Structured data is the sector that has been around the longest. It was the sector on which most technology is based. Modern data base management systems are built to accommodate data found in this sector. There are typically many records which – structurally – have the same identical structure. This uniformity of structure is where the name – “structured data” – comes from.
Most analytical processing has its origins in structured data. Typical technology such as Tableau, Qlik, Microstrategy, Business Objects, and so forth all have their origin in this sector.
Data science does address – to a lesser extent – this sector.
There is a lot of business value to be found in this sector. That is because much of the data found in this sector is directly tied to the transactions conducted by the business. The business value found here is both operational and strategic.
Fig 2 shows this sector
If there is any sector of data that is unexplored it is the textual sector of data. There is much business value in this sector. But the business value is almost untouched. There are lots of reasons why textual data is almost untouched –
Text does not fit nicely and naturally into standard technology such as a data base management system,
Text is inherently complex.

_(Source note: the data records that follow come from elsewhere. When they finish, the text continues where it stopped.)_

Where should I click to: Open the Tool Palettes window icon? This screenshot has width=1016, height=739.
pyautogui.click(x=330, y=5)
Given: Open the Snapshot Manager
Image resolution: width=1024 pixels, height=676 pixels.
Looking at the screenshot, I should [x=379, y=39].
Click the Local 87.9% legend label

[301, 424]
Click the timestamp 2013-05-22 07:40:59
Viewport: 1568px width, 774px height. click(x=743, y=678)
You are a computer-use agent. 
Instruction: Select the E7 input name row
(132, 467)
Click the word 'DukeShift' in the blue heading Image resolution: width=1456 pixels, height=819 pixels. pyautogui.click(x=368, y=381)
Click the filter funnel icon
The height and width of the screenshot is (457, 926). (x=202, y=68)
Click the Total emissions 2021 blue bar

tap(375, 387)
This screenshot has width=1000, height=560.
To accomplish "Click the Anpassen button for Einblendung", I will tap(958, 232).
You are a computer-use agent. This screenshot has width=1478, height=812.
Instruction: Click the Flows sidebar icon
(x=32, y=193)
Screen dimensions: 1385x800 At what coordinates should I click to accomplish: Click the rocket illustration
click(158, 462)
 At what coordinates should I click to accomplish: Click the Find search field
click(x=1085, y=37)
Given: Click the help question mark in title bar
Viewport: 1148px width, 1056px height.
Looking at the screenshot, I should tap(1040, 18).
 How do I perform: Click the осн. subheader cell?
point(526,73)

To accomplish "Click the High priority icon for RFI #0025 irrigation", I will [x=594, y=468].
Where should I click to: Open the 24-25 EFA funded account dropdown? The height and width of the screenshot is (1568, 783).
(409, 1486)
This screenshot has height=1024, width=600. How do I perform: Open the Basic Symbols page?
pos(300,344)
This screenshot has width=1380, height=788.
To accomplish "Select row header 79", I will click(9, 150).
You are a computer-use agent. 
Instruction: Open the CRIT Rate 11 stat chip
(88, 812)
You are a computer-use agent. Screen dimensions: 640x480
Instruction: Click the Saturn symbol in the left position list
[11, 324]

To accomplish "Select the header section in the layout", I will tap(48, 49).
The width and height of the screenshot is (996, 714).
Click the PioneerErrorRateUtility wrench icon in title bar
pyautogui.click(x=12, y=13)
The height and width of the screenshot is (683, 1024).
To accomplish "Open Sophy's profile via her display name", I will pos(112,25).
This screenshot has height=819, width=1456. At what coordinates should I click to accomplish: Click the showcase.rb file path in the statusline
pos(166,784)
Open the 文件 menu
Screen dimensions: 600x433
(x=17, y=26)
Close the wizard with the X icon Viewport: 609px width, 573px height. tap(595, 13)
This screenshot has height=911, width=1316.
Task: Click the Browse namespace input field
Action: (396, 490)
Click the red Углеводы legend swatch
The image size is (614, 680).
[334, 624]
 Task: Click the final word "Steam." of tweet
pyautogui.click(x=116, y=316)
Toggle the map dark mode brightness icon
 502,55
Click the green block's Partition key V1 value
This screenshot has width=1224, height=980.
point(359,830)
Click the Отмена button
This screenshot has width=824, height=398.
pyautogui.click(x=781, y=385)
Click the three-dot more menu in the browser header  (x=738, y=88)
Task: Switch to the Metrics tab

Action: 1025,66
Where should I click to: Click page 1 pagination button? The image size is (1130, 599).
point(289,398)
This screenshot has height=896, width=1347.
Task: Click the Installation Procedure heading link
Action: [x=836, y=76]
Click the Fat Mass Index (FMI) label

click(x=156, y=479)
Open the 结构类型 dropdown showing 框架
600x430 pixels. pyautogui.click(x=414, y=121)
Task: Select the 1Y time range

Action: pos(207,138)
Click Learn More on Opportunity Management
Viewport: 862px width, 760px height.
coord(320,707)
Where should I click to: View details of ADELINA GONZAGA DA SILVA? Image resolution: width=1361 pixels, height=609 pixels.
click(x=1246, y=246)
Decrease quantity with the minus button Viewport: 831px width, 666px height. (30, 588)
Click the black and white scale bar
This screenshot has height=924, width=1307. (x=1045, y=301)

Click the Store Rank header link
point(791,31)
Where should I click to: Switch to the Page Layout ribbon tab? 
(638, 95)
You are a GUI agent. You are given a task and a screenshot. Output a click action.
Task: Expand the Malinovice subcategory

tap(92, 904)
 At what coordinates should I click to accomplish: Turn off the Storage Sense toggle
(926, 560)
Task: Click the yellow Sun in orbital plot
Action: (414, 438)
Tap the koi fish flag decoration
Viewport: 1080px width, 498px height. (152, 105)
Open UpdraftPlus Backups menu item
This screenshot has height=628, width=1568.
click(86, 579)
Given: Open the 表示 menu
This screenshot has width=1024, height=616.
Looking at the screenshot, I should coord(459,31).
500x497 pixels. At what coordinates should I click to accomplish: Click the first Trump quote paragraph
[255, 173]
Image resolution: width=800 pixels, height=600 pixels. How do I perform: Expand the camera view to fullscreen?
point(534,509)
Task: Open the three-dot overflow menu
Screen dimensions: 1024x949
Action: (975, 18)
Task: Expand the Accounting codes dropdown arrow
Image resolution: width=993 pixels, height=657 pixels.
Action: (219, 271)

There are many nuances of text that are hard to capture in a standard computer. The human brain has built into it many background rules for processing language. Unfortunately many of these rules are complex and are not intuitive. But because these rules are learned from birth, they are taken for granted. However once language is inside the computer, the computer must be “taught” many of these rules.
There have been technological advances which have been able to start to cope with language and text. However the technology needed to deal with text is not nearly as developed and as mature as the technology required to deal with structured data.
Data science has hardly touched the world of text, and this is a shame because there is GREAT business opportunity there that has not been tapped.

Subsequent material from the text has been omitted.